Functional constipation is the most common diagnosis of gastrointestinal disease in pediatric clinics. Food allergy has been shown to be associated with functional constipation in children. However, the causal relationship has not been well established. We observed food allergy-like intestinal immune responses and decreased intestinal motility in a mouse model that mimics the atopic march. Consequently, we utilized this model to investigate the role and regulatory mechanisms of the atopic march-induced food allergy on intestinal motility. Pathological features related to weakened intestinal motility were analyzed by RNA sequencing and metabolomics analyses.

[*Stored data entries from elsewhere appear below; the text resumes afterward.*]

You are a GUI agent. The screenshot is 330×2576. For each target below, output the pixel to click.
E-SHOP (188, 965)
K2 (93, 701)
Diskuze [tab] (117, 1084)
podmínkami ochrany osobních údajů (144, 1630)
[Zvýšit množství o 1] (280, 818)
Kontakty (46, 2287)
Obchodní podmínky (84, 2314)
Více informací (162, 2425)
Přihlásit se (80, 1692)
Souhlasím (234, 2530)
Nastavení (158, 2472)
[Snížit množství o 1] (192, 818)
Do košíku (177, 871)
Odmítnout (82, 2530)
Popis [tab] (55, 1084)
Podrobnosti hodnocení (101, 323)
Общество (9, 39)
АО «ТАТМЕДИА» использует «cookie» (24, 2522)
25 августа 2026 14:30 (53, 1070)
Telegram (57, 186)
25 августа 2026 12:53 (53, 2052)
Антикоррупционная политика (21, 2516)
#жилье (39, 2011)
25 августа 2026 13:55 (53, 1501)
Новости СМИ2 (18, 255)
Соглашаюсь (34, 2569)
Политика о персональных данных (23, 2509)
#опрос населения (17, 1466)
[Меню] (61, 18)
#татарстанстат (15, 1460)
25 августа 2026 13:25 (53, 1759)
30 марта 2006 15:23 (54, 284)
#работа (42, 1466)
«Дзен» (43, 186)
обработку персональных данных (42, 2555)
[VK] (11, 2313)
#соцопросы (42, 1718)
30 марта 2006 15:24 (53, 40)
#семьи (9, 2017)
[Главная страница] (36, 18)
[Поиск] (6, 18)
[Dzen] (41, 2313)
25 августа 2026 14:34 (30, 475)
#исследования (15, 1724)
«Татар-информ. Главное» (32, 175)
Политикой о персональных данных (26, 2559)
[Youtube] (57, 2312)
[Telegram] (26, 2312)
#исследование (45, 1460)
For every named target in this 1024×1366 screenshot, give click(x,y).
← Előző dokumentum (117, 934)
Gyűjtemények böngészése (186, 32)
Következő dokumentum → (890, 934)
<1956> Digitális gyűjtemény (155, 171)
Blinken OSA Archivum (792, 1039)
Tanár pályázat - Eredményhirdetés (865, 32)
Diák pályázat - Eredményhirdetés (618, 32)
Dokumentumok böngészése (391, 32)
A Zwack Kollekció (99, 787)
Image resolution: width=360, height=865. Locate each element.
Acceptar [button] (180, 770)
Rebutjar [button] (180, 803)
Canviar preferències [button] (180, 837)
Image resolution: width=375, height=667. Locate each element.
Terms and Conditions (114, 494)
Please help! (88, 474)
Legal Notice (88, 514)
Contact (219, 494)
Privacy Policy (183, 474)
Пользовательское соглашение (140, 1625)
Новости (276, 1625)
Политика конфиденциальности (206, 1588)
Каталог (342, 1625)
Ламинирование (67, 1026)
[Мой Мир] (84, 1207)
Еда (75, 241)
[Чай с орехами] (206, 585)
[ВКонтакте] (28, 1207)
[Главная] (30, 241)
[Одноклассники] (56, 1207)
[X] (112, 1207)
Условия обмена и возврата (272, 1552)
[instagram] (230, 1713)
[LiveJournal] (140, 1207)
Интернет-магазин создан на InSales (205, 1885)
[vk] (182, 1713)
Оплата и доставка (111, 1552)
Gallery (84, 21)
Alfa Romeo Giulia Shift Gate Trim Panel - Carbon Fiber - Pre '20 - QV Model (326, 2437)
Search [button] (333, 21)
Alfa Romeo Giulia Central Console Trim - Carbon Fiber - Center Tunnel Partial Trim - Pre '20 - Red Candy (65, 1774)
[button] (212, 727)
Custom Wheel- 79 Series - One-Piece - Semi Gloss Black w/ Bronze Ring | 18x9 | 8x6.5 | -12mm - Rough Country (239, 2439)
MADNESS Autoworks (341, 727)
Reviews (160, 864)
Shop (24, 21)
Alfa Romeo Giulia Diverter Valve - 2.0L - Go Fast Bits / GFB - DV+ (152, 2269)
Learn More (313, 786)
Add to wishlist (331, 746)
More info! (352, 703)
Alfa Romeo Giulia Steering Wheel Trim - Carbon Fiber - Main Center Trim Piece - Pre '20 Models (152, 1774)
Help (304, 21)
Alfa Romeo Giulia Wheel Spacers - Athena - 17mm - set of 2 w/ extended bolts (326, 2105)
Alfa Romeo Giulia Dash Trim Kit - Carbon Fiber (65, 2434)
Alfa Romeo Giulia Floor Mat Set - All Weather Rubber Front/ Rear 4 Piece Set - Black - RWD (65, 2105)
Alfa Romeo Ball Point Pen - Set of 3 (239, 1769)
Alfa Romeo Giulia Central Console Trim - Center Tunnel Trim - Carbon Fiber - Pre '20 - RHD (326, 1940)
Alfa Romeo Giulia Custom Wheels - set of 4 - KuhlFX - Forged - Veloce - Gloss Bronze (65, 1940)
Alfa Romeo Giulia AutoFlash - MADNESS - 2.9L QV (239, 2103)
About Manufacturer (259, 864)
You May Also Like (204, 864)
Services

The role of metabolite deficiency on atopic march-induced constipation in mice was confirmed by supplementation in vivo. Elevated Th2/Th17 inflammation and decreased serotonin level were found in intestine of atopic march mice. Serotonin synthesis in enterochromaffin cells and enteric serotonergic neurons was found to be impaired. Clinical evidence further supports a reduction in serum serotonin in atopic dermatitis children with food allergies. Based on altered microbiota and disordered lipid metabolism, we identified insufficient isovaleric acid generation contributing to impaired serotonin synthesis in model mice. Isovaleric acid supplementation repaired serotonin synthesis in enteric serotonergic neurons and partially restored intestinal motility of atopic march-induced food allergy mouse model. Our study provided evidence for the regulatory mechanism of constipation related to atopic march-induced food allergy and suggested targets for its diagnosis and treatment. The atopic march murine model induces a food allergy-like intestinal immune response, characterized by diminished gastrointestinal motility. Enterogenic serotonin synthesis was impaired in atopic march model mice. Isovaleric acid supplementation repaired serotonin synthesis of enteric serotonergic neurons and restored intestinal motility of atopic march model mice.